--- Extracted material Enclosed Below ---
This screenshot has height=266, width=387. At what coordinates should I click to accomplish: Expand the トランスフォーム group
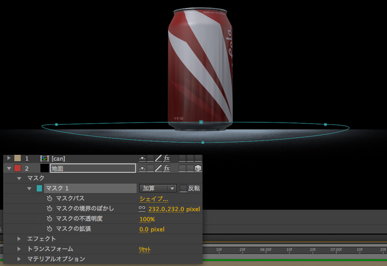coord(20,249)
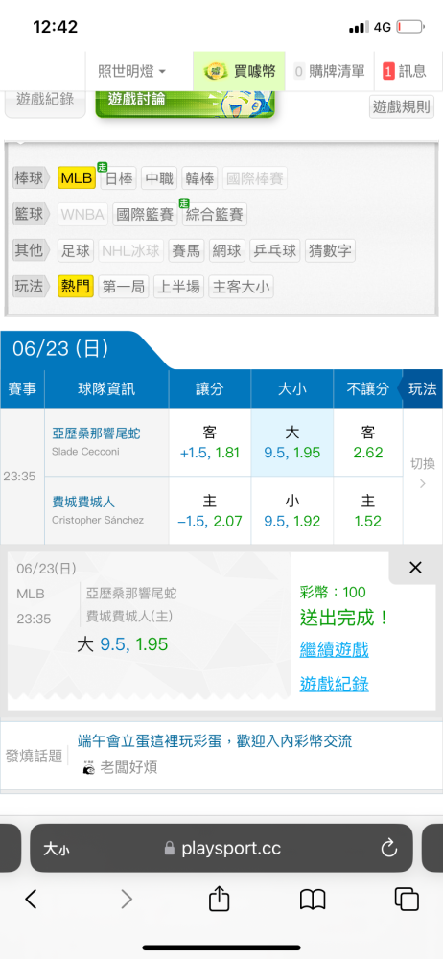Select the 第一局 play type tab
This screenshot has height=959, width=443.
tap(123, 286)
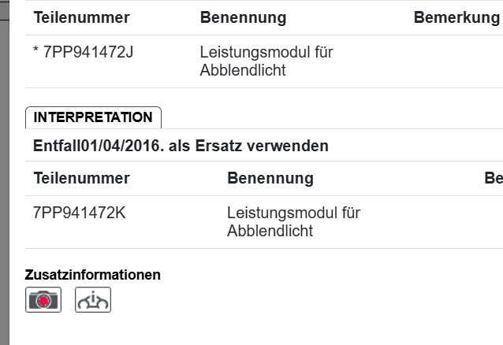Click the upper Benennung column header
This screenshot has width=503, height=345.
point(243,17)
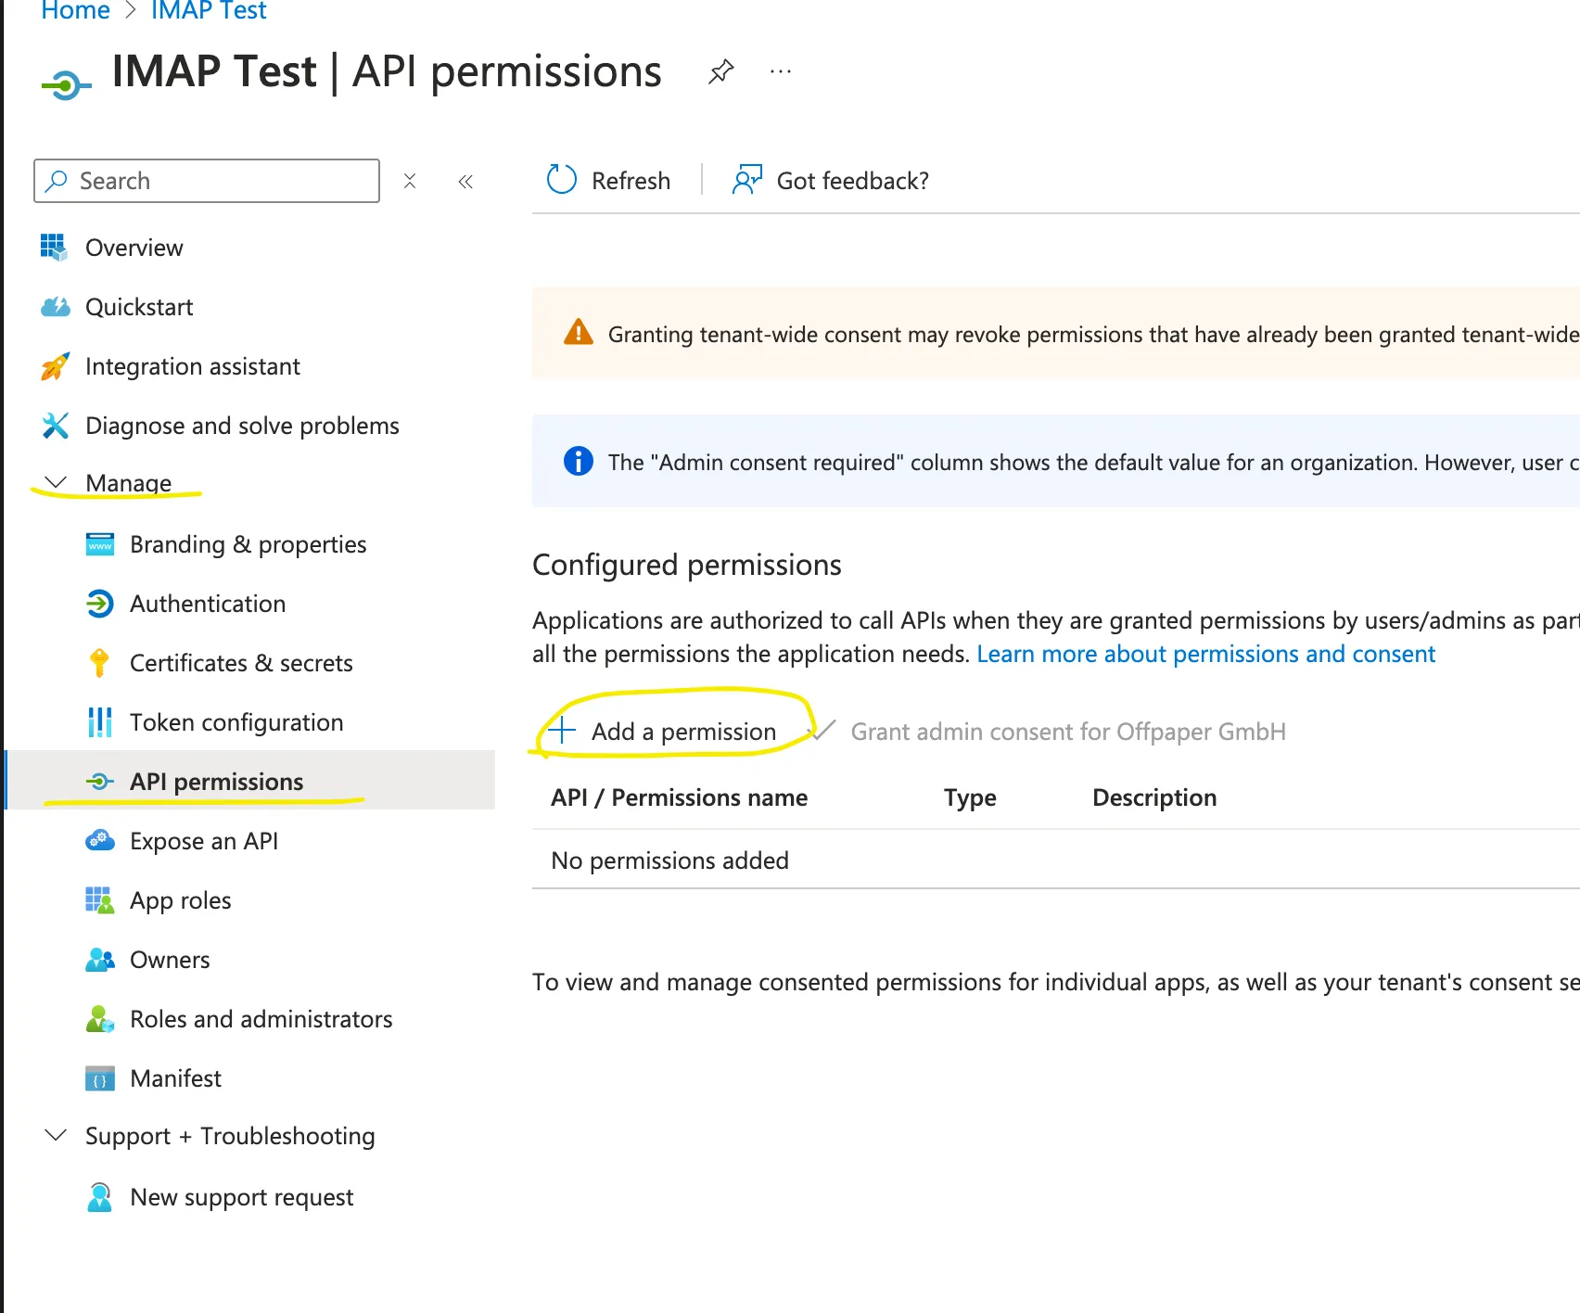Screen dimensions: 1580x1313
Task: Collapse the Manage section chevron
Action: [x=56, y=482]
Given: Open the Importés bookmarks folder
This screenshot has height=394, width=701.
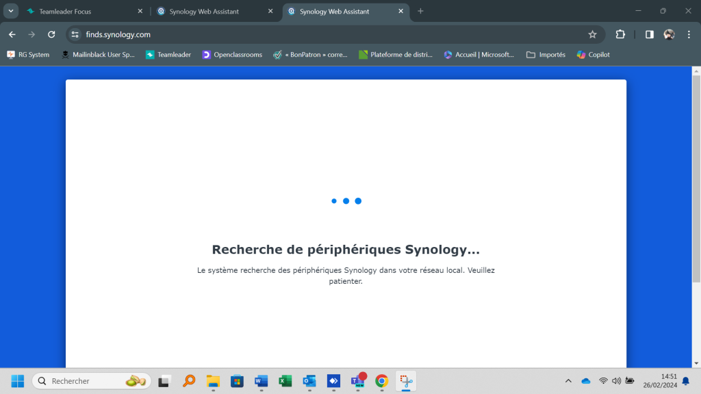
--- End of Enclosed Extracted material ---
Exercise aim: The answer must be an exact copy of the entries, with the pictures omitted.

Answer to the exercise:
This screenshot has height=266, width=387. At what coordinates should I click to accomplish: Expand the トランスフォーム group
coord(20,249)
Select the 第一局 play type tab
This screenshot has height=959, width=443.
tap(123, 286)
Click the upper Benennung column header
This screenshot has width=503, height=345.
point(243,17)
Screen dimensions: 1580x1313
Task: Collapse the Manage section chevron
Action: [x=56, y=482]
Given: Open the Importés bookmarks folder
This screenshot has height=394, width=701.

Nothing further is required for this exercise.